Oral booster probiotic bifidobacteria in SARS-COV-2 patients

Hüseyin S Bozkurt 1,, Ömer Bilen 2
PMCID: PMC8649091  PMID: 34818923

Abstract

Oral booster-single strain probiotic bifidobacteria could be a potential strategy for SARS-CoV-2. This study aims to evaluate the role of oral probiotic Bifidobacterium on moderate/severe SARS-CoV-2 inpatients. In this single-center study, we analyzed data of 44 moderate/severe inpatients with diagnosed COVID-19 in Istanbul Maltepe University Medical Faculty Hospital, 2020 from 1 November 2020 to 15 December 2020. Clinical and medication features were compared and analyzed between patients with or without probiotic. In result, 19 of the 44 patients (43.18%) who were administrated with oral booster-single strain probiotic were discharged with the median inpatient day of 7.6 days which were significantly shorter than those of patients without probiotic. There were significant differences in inpatient days, radiological improvement at day 6 and week 3, and reduction in interleukin-6 levels in those receiving oral probiotic therapy. Although the mortality rate was 5% in the probiotic group, it was 25% in the non-probiotic group. Booster-single strain probiotic bifidobacteria could be an effective treatment strategy for moderate/severe SARS-CoV-2 inpatients to reduce the mortality and length of stay in hospital.

Keywords: SARS-CoV-2, probiotic, bifidobacteria

Introduction

SARS-CoV-2 is a pandemic virus that exists itself with lung disease as well as leading to symptoms and signs associated with the gastrointestinal tract. It is especially manifested by the disturbed immune status in lung and intestinal tissues. Although the pathophysiology of the SARS-CoV-2 in lung and gut remains to be defined, it is evident that its pathological impacts include both direct effects of viral invasion and a complex immunological response. 1 Increased endoplasmic reticulum stress and cellular autophagy, which play key roles for the cellular replication of the virus, are mediated by the enhanced adaptive Th17/IL-6 immune system and this leads to an uncontrolled immune response. 2 Currently, there are no proven medical treatment developed for this uncontrolled immune response. Anti-inflammatory agents (corticosteroids), anticoagulation agents (enoxaparin), Favipiravir (anti-viral treatment), and specific immune treatment (Anti-Il-6, anti-Il-1, and Immune plasma) are considered for the medical therapy of moderate/severe SARS-CoV-2 inpatients in the Turkish Health of Ministry guidelines for COVID-19. 3

Probiotics are living microorganisms that have been shown to have modulatory effects on adaptive immunity. The beneficial immune modulation effects of some single strain probiotic bacteria have been shown. 4 The pathogenesis of the immune response to coronavirus bears a strong resemblance with TH17-Th1driven autoimmune diseases and these TH17-Th1 immune interactions appear to play an important role in virus replication. The immune beneficial effects of bifidobacteria strains include an anti-IL-17 effect which could play important role in SARS-CoV-2 treatment. 2 Bifidobacterium animalis sp. Lactis provides to rapid mucosal healing in inflammatory bowel disease (IBD) and this effect was related to the IL-17 inhibitory effect of the Bifidobacterium animalis sp.

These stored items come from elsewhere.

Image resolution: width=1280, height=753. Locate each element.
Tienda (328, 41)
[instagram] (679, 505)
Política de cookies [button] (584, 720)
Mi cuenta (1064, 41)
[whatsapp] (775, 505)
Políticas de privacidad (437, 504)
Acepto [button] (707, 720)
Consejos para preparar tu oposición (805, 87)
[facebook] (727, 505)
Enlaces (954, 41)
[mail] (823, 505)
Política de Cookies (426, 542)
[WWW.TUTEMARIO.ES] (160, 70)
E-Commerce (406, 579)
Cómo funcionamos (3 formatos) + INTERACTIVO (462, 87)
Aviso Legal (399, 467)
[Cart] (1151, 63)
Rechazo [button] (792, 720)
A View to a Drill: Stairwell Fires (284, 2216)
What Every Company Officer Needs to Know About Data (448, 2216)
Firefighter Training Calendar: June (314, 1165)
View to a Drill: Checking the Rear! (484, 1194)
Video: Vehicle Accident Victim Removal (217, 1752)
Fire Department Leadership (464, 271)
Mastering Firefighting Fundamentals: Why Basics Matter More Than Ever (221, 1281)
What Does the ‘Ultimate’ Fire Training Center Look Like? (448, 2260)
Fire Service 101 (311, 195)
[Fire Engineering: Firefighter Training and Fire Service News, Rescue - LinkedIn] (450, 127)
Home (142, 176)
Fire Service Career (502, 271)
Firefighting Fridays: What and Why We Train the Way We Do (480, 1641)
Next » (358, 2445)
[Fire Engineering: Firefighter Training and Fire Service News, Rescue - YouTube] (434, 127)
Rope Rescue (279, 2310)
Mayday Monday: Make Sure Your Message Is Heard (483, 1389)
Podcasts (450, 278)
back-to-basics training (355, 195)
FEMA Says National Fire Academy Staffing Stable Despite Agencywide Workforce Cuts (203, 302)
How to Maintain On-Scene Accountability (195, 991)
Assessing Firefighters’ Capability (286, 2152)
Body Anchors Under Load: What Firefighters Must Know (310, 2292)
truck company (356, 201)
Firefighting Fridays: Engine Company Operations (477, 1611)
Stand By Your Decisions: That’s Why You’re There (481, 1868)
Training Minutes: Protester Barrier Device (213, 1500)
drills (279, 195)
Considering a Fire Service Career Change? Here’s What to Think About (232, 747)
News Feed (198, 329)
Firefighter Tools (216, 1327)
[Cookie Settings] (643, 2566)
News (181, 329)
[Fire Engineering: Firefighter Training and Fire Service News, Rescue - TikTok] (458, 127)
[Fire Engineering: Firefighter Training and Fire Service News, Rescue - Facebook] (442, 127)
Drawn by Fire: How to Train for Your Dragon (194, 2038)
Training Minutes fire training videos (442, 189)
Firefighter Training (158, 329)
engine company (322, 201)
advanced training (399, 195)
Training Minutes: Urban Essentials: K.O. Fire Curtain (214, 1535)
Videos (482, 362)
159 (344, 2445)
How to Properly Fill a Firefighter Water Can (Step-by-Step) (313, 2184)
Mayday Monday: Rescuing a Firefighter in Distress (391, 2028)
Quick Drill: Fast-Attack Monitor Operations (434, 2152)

Lactis strain.2,4 Cytokine storm can be controlled through these immune modulating effects of probiotic bifidobacteria. In a current analysis, it has been shown that reduced Bifidobacterium abundance is likely associated with increased SARS-CoV-2 infection severity, 5 so Bifidobacterium and other probiotic supplementation or refloralization via booster Bifidobacterium administration might provide a therapeutic benefit, particularly for patients hospitalized with severe disease. Here, we offer a new approach with booster dose oral single strain probiotic Bifidobacterium administration in moderate/severe SARS-CoV-2 patients.

Method

Patients

In this retrospective study, 44 moderate/severely ill adult inpatients (≥18 years old), who were admitted to Istanbul Maltepe University Medical Faculty Hospital, the designated hospital for Covid-19 patients, 2020 from 1 November 2020 to 15 December 2020 have been included. The patients were confirmed as COVID-19 positive according to World Health Organisation guidance, and for non-probiotic group, the treatment was given according to Turkish Health Ministry guidelines for COVID-19. It has been scanned retrospectively from the hospital registry system in accordance with the Helsinki Declaration Principles. The patients were followed up to 15 January 2021.

Medication

In this retrospective study, 44 moderate/severely ill adult inpatients (≥18 years old), who were admitted to Istanbul Maltepe University Medical Faculty Hospital, the designated hospital for Covid-19 patients, 2020 from 1 November 2020 to 15 December 2020 have been included. The inpatients were divided into probiotic group (n:20) and nonprobiotic (n:24) group. The probiotic group consisted of those who deny and do not tolerate the (Tables 1 and 2) Ministry of Health guide treatment for SARS-CoV-2. Oral administration of probiotic treatment included one trillion CFUs Bifidobacterium BB-12 strain which were dissolved in 250 mL water. Total dose were divided into three parts and administrated to patients for 3 days. Inpatient groups were not consumed probiotic-containing foods or any other probiotic supplements during hospitalization.

Table 1.

Clinical features of non-probiotic group.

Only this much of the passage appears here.